I don’t always talk about it, but I like to conduct simple experiments in the classroom. This semester, I decided to conduct one in which students kept track of their own assessment progress. Teachers are often expected to do most all of the work in a class, including keeping detailed records of student performance. Keeping such records is important, but since I’ve recently moved the responsibility of learning directly onto students why not also move the responsibility of recording learning progress onto students too? It could be risky. A student might decide to not keep such records. The records might be lost or even destroyed. In case of a grade dispute, I would need to produce evidence for one side or the other.
My request to students was simple. When an assessment is returned, record the performance rating in a notebook or better yet, take a photograph of the entire thing with your phone’s camera. Of course students who don’t have phones equipped with cameras can’t do this and for them, simply recording the ratings for each assessment somewhere safe if a fine option.
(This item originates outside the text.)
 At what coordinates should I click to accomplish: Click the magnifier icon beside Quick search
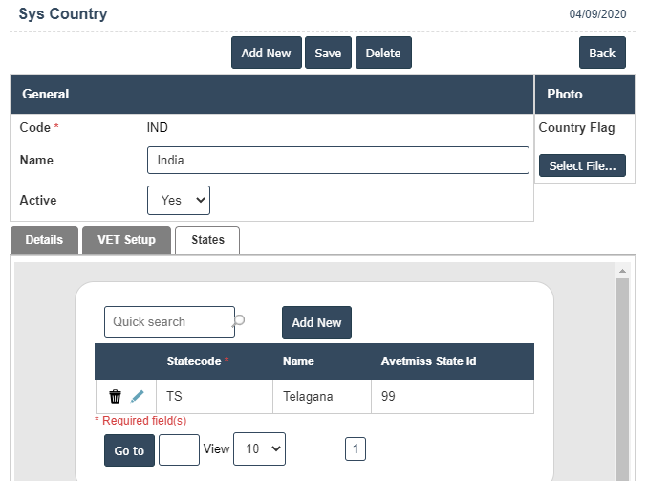click(239, 321)
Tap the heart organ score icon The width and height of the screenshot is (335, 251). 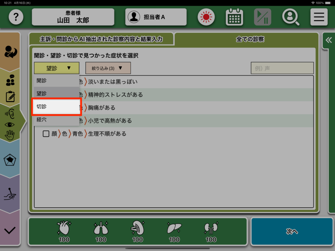point(64,231)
That was it.
I didn’t reveal to students that I was keeping records on my end. I really wanted them to assume THEY were completely in charge of documenting their progress. Throughout the course, I would tell them they only needed to reassess on standards for which they had not yet demonstrated proficiency. When a student would ask which standards he/she needed to reassess on, I would refer them to their records, sometimes having to remain expressionless as they told me they had been keeping records. I hoped that after a few times of me doing this they would really get the idea. For the most part, I think many students did indeed take on this responsibility and I think those students took it seriously. I did get a few (not necessarily unexpected) surprises though.
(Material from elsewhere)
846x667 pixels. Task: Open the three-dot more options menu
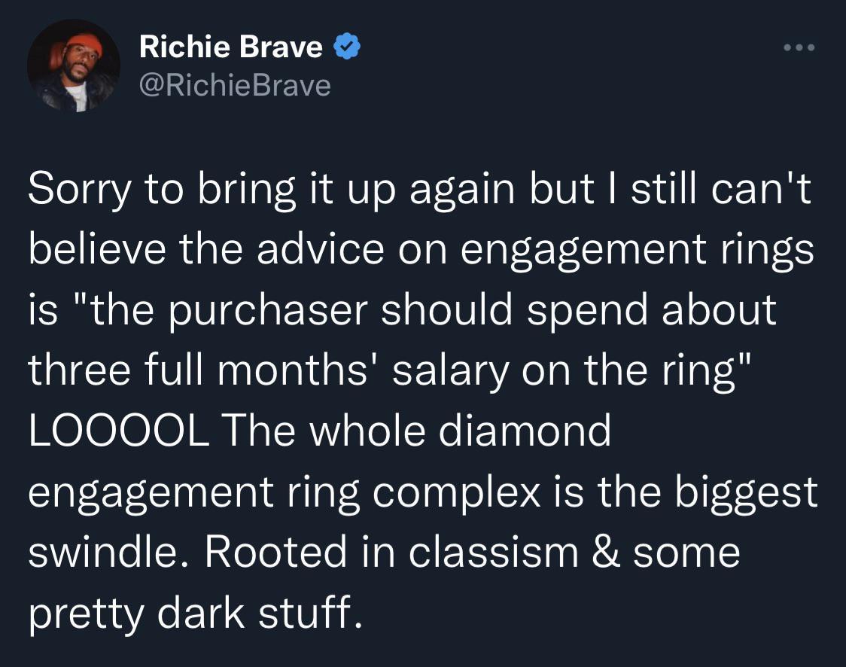coord(799,48)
One student said he recently got a new phone and lost his photographic records in the transition from the old phone to the new one. Okay, that’s bad but he recovered quickly by going through the archives I’d been keeping all semester. However, more than one student (I’m counting all three sections of introductory astronomy here) indicated that they’d not been keeping records and had no idea of their current standing. A few even tried to convince me that they weren’t aware they were supposed to be keeping track of their progress, which is strange given that we discussed this at length during the first week of the semester.
So here’s my plan for future semesters. At the first class meeting, I will hand each student a folder containing the obligatory courses documents (syllabus, explanation of standards based grading, learning expectations, etc.). This same folder will be used to make a learning portfolio as the course unfolds. All assessments will be kept in the folder and in order to be eligible for reassessment, a student must present the entire folder to me for inspection. All past assessments must be in the folder. I’ll probably include a printed calendar page and ask that the date, standard(s), and proficiency rating for each assessment be recorded on this page as a quick visual tool. Ultimately, I think it would also be great step in moving away from a transcript-style record of “learning” to clear documentation of what precisely was asked of students and how they measured up. I can even see my calculus-based physics students benefiting from this as they could also perhaps create a catalog of representative problems/projects that accurately reflect what I hope is an innovative and intellectually stimulating course experience.
Do you think this will help students? I’m certainly open to suggestions on effectively implementing this.
Very interesting, though for me not too surprising to hear what happened. Is there a middle ground where your assessment scores are available to the student (some LMS or something) but they need to check it to know what to reassess?
I really like the folder idea. One idea I’m thinking of is assigning several problems but only quizzing one (I do that now). But for reassessment they’ll have to bring in a worked copy of one of the non-quizzed problems and I can ask copious follow up questions. So ultimately, assuming I can force enough reassessments, they’d really have to own all the problems. I’d, of course, have to be very careful in picking problems for this.
I wasn’t overly surprised either but I wanted to begin the process of putting more of the responsibility on students. I use WebAssign for my classes and many other instructors use BlackBoard, but the problem there is that most students don’t check in frequently regardless of the LMS that’s used. I’m really, really, REALLY, reluctantly seeing the value in oral assessments but the logistics of that scares me to death. It could be there’s a reasonable way to do it but with up to twenty-four students in each section it becomes scary. I think I recall you doing oral assessments in class or did I imagine that?